_Passage to read_
-- Opening Marker --
A gradual increase in appetite may initially appear as simply a healthy interest in food or a preference change. The animal may start finishing meals more quickly, seeking additional food, showing increased interest in human food, or becoming more persistent in food-seeking behaviour. At this early stage, distinguishing a genuine pathological increase in appetite from normal variation, seasonal changes in energy needs, or responses to dietary changes can be challenging. Noting whether the increased appetite is accompanied by other changes — in weight, thirst, energy levels, or stool quality — can help contextualise whether the appetite change represents an isolated shift or part of a broader pattern.

Later presentation

As polyphagia becomes more established, the animal's food-seeking behaviour may become more pronounced and potentially disruptive. Scavenging, counter-surfing, stealing food from other pets, consuming non-food items, and persistent vocalisation for food may develop. Despite the increased intake, the animal may lose weight if the underlying cause involves metabolic acceleration or malabsorption — the paradox of weight loss despite increased eating is a particularly notable pattern. Alternatively, if the increased appetite is not accompanied by a condition preventing weight gain, progressive obesity may develop with its own secondary health implications.

The trajectory of increased appetite depends on its underlying cause. Endocrine conditions tend to produce gradually worsening polyphagia as the hormonal imbalance progresses. Malabsorptive conditions may show fluctuating appetite depending on the activity of the underlying gastrointestinal disease. Medication-related polyphagia typically remains stable while the medication continues and resolves when it stops. Behavioural causes may fluctuate with environmental changes. Tracking whether the appetite increase is progressive, stable, or variable, and whether it responds to changes in feeding routine, can help characterise the underlying driver.

When to explore further

Increased appetite accompanied by weight loss despite adequate or increased food intake represents a particularly significant pattern, as it suggests that either the metabolic rate has increased beyond what food intake can satisfy, or that nutrients are not being properly absorbed or utilised by the body.
-- Closing Marker --
_Collected material_
-- Opening Marker --
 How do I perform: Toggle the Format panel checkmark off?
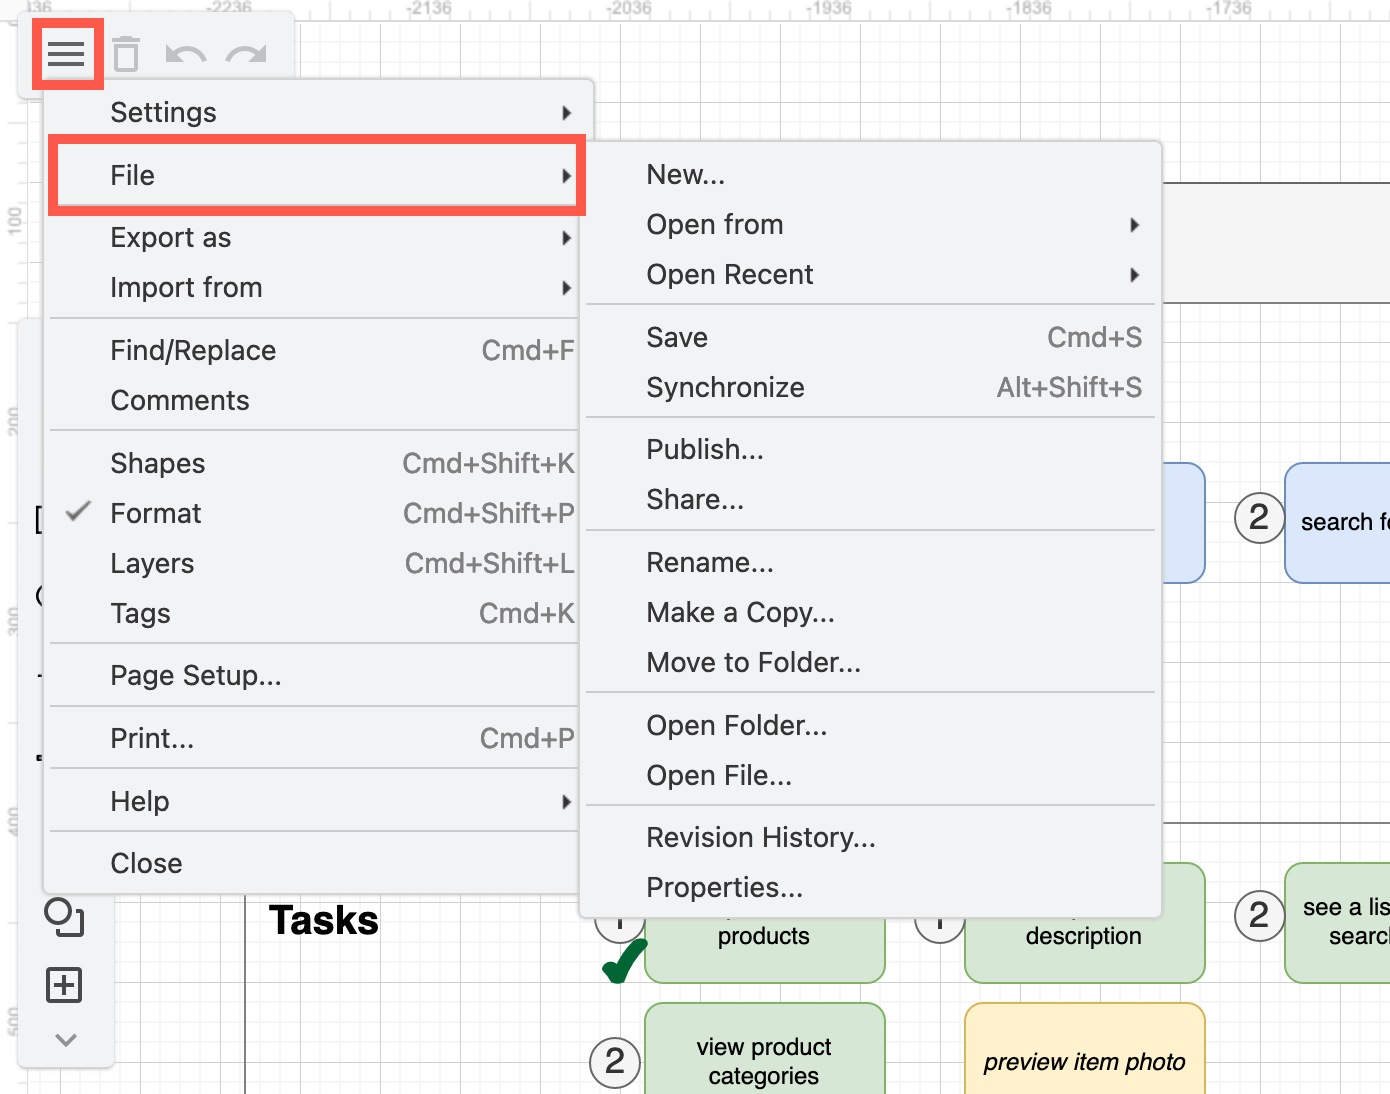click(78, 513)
-- Closing Marker --
_Tasks_
1. Answer these from the passage on increased appetite, one line each:
(a) Which other changes does the passage suggest noting alongside the increased appetite?
(b) How does medication-related polyphagia typically behave?
(c) What kind of polyphagia do endocrine conditions tend to produce?
2. Reproduce word for word the part of the passage on increased appetite that begins at the words "Increased appetite accompanied" and stops after "by the body.".

_Set of answers_
1.
(a) Changes in weight, thirst, energy levels, or stool quality.
(b) It typically remains stable while the medication continues and resolves when it stops.
(c) Gradually worsening polyphagia as the hormonal imbalance progresses.

2.
Increased appetite accompanied by weight loss despite adequate or increased food intake represents a particularly significant pattern, as it suggests that either the metabolic rate has increased beyond what food intake can satisfy, or that nutrients are not being properly absorbed or utilised by the body.